I have a question. I read in some forum somewhere a post by someone who edits video on his computer. As is recommended, he has three separate drives in his machine - one system drive on which he installed windows xp and applications, a 2nd dedicated drive for his video material to be stored and a third drive for saving rendered video files (I think many recommend even a fourth drive for temp files, but that's besides the point).
Anyway, in this thread I read, he wrote that not only does he use dedicated drives for specific tasks, but also has his c: drive partitioned and in a dual boot setup with Windows xp installed in both partitions. For editing video he boots one system, on which he has only installed the OS and video editing software, whereas the 2nd bootable system has Windows xp installed along with the regular mass of software regardless of specific purpose. The 2nd system is also used for surfing the web, downloading, etc.
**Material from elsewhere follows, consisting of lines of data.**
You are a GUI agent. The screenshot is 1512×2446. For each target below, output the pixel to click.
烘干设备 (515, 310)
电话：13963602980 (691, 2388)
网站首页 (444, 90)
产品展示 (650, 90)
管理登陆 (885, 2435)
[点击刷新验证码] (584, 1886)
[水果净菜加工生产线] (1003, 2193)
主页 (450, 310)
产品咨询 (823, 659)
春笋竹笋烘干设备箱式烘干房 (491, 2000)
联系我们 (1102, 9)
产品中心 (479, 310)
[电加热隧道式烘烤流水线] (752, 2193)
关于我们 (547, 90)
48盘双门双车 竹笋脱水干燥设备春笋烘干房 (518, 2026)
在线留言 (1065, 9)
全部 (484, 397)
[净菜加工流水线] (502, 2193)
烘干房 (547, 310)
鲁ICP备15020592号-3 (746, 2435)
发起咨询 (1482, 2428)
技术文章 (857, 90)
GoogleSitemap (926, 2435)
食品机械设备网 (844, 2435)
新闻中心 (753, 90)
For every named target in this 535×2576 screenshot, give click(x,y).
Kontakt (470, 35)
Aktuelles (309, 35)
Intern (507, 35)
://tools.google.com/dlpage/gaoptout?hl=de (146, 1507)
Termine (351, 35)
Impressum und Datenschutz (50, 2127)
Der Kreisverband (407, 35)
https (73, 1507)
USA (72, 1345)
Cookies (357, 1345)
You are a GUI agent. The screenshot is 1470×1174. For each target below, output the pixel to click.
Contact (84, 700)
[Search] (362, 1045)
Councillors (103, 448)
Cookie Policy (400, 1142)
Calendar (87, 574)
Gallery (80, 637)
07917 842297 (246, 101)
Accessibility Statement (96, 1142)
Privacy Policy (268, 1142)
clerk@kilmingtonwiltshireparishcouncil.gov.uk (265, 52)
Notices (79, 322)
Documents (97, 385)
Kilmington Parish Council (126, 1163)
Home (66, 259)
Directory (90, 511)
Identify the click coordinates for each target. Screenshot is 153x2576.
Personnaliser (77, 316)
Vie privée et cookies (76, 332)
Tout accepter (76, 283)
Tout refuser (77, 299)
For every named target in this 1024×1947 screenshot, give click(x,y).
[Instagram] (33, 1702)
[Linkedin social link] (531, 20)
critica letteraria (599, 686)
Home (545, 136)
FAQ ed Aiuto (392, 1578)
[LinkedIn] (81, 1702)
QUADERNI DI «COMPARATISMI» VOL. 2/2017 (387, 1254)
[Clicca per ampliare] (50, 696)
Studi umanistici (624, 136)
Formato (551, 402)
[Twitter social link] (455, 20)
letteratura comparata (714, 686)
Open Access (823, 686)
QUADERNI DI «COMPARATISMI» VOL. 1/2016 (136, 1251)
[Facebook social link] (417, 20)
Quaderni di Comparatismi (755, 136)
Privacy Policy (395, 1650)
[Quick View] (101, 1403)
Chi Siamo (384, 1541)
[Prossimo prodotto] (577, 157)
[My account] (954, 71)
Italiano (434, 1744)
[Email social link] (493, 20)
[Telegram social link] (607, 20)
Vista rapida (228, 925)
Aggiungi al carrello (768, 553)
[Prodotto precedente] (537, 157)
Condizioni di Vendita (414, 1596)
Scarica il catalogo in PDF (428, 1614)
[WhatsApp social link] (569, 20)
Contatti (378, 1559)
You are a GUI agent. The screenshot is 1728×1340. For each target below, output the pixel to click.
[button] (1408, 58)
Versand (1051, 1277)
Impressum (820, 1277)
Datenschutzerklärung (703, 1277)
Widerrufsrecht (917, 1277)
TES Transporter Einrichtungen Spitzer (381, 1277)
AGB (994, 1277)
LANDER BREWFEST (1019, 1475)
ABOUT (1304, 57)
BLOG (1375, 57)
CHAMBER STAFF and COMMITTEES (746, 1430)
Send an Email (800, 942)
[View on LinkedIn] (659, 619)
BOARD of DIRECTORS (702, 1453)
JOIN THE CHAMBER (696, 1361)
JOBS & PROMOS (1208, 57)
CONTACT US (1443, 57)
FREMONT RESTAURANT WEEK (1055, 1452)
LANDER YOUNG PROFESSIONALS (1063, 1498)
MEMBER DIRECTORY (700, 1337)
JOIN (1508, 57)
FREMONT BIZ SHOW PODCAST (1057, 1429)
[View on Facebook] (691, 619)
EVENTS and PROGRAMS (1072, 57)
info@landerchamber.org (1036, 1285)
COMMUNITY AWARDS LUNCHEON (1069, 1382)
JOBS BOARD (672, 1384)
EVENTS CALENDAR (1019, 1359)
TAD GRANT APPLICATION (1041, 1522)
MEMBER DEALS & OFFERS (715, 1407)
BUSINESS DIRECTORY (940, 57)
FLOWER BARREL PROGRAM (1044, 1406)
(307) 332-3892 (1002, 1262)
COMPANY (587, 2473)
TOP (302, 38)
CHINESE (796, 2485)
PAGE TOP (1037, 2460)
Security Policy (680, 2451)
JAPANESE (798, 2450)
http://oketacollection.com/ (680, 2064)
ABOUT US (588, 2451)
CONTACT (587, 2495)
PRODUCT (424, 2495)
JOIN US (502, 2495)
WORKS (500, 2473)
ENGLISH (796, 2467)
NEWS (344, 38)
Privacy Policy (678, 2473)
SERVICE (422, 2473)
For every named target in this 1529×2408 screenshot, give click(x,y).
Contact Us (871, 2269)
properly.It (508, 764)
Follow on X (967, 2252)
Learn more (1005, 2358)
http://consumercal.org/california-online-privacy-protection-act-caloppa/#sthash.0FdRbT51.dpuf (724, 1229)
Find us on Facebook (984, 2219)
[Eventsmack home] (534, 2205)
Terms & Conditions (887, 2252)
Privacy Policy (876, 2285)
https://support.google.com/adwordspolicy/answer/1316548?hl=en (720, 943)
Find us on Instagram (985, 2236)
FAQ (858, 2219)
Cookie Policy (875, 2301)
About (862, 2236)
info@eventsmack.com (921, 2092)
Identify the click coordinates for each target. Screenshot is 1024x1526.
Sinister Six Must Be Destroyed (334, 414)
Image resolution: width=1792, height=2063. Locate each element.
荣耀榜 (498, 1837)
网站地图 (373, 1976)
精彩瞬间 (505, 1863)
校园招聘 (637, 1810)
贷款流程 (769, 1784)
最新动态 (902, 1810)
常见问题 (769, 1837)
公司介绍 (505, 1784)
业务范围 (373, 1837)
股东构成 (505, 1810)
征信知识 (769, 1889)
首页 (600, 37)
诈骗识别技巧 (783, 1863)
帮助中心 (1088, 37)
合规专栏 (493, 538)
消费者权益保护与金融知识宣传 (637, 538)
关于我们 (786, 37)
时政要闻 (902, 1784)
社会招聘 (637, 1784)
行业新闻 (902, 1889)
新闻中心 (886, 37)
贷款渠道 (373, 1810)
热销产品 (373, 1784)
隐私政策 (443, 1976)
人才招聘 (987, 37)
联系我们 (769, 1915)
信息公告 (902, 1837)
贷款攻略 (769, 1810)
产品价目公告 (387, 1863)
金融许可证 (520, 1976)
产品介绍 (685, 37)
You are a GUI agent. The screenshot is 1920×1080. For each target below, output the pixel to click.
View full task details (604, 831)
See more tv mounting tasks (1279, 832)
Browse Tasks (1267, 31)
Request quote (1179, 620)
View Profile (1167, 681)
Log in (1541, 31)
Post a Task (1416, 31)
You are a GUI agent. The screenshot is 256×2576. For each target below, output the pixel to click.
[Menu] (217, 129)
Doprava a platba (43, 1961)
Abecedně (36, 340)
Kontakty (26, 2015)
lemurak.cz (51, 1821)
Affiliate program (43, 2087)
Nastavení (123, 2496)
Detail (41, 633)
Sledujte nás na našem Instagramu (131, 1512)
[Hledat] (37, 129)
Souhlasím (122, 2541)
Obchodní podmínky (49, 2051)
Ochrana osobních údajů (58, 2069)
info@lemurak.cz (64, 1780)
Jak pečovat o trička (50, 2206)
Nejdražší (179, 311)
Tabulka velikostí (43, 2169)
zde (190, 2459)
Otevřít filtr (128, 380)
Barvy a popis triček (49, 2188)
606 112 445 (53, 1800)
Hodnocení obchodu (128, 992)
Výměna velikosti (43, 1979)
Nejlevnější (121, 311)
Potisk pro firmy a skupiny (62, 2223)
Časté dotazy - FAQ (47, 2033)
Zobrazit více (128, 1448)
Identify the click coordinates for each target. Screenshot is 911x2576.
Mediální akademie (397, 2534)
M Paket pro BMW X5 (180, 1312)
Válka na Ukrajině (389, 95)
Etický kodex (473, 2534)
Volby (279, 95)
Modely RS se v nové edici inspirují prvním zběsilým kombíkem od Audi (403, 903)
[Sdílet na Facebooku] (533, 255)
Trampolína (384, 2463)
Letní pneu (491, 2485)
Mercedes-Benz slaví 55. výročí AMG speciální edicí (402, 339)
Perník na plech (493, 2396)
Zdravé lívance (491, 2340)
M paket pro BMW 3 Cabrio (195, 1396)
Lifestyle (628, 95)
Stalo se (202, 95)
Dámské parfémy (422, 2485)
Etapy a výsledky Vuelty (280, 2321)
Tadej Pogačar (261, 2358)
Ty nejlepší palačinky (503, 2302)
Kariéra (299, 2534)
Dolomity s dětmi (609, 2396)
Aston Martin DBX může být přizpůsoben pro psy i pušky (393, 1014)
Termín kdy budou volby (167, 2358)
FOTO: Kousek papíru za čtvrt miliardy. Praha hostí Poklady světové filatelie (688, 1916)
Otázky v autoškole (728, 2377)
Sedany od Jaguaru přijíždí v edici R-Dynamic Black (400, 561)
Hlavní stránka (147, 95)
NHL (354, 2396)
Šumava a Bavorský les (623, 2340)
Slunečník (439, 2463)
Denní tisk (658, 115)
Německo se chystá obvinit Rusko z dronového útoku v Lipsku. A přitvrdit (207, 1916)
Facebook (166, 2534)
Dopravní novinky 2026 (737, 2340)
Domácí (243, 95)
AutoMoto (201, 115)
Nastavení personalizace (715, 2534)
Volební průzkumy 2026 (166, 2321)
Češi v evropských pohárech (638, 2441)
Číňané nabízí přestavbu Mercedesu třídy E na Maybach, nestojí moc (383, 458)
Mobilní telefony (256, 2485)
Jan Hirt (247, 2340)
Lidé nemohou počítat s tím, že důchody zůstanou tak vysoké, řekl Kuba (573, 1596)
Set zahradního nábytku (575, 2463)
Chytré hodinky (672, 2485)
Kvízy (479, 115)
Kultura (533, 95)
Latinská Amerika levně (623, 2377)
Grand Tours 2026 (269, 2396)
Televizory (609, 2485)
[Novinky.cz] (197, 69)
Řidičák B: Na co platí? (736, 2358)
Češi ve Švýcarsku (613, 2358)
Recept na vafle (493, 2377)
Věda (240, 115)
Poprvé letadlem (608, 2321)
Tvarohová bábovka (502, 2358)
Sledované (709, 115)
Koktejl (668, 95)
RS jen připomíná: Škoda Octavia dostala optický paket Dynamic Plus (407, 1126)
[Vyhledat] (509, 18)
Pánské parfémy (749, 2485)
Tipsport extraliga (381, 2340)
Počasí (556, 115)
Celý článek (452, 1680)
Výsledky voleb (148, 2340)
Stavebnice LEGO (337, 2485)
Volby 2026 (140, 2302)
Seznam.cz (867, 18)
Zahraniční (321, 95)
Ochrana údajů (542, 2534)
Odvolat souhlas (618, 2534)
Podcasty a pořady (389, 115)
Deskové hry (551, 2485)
Since video editing is very demanding, especially of RAM, this method insures that his system memory isn't being hogged up by running apps which aren't necissary for video. No antiviruses or long list of processes running in the task manager.
My question is... what could be the difference between this method of completely seperating systems and just using two different users groups within the same installation of Windows xp? Couldn't he have just modified one users group to be the normal computing enviornment we all know with loads of programs and processes going all over the place; and a 2nd users group to only have video editing programs installed?
Which method makes more sense?
Thanks
Edited by adifrank, 02 September 2008 - 06:13 PM.